*What is asked*.
1 - In the forum thread on adding a dissimilar subwoofer, update the passage from "The Emptek has" up to and including "(Hz) SPL (dB)" by putting "cabinet size" wherever "footprint" appears.
2 - Arrange the listing from the line with "[eneREGIO-Logo_RGB_468_170] (739, 85)" up to and including the line with "Aktuelles (932, 769)" as a Markdown table with the columns Number and Listing line, leaving out blank lines.

# Dissimilar sub as an MBM



## Insearchof (Oct 21, 2014)

I'd like some input from the sub gurus on the forum. 
I understand that integrating 2 identical subs in proper locations is difficult enough and this idea will probably be frowned on but...
I currently have an LV12r and Emptek ES1010i. 
The Emptek was moved to another system after I purchased the Rythmik. I'm quite happy with the extension of the LV12r for movies and games but I'm looking for more output for music. My thought was to add the Emptek back in to the mix for music use only. I wouldn't even turn it on unless I'm listening to tunes at higher than normal levels which happens only a couple times a week.
Normally I wouldn't consider this an option and just get a 2nd LV12r but floor space is at a premium and the cost of a 2nd Rythmik won't fly. 
The Emptek has a smaller footprint and I may be able to squeeze it in by the main LP because of this - essentially a nearfield placement.
I'm considering a 30hz or 50hz Fmod on the EMptek to leave everything under to the LV12r. 
Here's a chart from the Audioholics review/test of the Emptek:

Frequency (Hz) SPL (dB)
20 85
25 91
30 97
40 102.5
50 106
60 105
80 105
125 105

The Emptek starts to pick up its steam around 30. 
Matching the levels between the 2 may be difficult but I think it's worth a shot.
The Rythmik sits just to the right of my center and sounds best there. Corner loading in my room makes for some boomy, uneven sound and the 2 channel music imaging suffers.
Anyone have any thoughts or input to help in this endeavor besides getting a bigger more capable single sub?


----------



## theJman (Mar 3, 2012)

I'm not a big fan of MBM's - and I don't believe too many others are either, so the idea probably won't get much love - but I don't see why it can't be done. If your hearing is sensitive you might pick up the differences, and you can count on it being a little 'interesting' to get everything tuned properly, but I don't see any reason for you not to at least give it a shot.


----------



## tonyvdb (Sep 5, 2007)

The smaller sub may work well near field. Put it right by the listening position.

*Stored records*.
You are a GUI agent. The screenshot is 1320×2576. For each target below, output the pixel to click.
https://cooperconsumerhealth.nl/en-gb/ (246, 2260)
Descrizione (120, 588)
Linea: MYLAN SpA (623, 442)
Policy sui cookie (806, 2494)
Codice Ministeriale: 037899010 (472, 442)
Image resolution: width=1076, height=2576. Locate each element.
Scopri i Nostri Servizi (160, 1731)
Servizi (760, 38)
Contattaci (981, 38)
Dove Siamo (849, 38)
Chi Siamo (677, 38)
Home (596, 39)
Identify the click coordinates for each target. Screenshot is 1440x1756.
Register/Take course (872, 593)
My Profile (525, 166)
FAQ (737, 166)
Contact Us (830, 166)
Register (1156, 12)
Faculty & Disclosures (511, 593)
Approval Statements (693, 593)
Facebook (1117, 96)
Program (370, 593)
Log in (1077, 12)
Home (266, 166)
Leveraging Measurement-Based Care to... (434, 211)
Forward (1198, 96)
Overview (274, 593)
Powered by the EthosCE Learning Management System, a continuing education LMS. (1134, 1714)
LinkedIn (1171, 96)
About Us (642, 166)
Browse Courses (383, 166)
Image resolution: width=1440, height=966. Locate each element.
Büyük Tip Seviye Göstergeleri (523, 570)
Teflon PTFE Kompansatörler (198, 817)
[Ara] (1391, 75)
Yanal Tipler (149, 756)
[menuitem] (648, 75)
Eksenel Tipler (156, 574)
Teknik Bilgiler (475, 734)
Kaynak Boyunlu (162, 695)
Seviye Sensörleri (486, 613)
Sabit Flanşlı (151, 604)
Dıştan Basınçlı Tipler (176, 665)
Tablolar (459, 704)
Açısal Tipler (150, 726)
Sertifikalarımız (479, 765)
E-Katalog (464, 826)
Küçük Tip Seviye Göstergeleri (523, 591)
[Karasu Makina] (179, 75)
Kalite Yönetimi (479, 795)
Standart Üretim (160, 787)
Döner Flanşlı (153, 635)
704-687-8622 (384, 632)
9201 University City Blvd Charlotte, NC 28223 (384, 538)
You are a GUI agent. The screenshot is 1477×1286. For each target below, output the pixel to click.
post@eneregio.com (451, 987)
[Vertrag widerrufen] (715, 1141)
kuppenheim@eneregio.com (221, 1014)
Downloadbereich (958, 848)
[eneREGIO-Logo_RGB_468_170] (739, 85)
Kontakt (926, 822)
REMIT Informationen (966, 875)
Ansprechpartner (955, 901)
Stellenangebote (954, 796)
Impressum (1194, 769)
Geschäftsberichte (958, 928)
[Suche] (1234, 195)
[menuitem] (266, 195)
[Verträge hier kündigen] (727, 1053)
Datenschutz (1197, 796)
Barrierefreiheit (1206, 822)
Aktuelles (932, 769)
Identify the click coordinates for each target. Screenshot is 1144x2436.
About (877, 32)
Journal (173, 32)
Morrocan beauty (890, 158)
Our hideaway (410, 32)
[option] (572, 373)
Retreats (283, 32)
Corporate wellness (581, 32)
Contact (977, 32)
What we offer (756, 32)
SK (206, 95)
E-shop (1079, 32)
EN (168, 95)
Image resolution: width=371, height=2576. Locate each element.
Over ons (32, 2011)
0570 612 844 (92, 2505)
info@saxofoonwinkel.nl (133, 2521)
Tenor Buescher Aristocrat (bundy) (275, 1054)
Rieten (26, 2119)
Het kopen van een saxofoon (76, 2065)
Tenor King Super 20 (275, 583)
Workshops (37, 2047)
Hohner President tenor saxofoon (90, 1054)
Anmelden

*Outputs for the tasks*.
1 -
The Emptek has a smaller cabinet size and I may be able to squeeze it in by the main LP because of this - essentially a nearfield placement.
I'm considering a 30hz or 50hz Fmod on the EMptek to leave everything under to the LV12r. 
Here's a chart from the Audioholics review/test of the Emptek:

Frequency (Hz) SPL (dB)

2 -
| Number | Listing line |
|---|---|
| 1 | [eneREGIO-Logo_RGB_468_170] (739, 85) |
| 2 | Kontakt (926, 822) |
| 3 | REMIT Informationen (966, 875) |
| 4 | Ansprechpartner (955, 901) |
| 5 | Stellenangebote (954, 796) |
| 6 | Impressum (1194, 769) |
| 7 | Geschäftsberichte (958, 928) |
| 8 | [Suche] (1234, 195) |
| 9 | [menuitem] (266, 195) |
| 10 | [Verträge hier kündigen] (727, 1053) |
| 11 | Datenschutz (1197, 796) |
| 12 | Barrierefreiheit (1206, 822) |
| 13 | Aktuelles (932, 769) |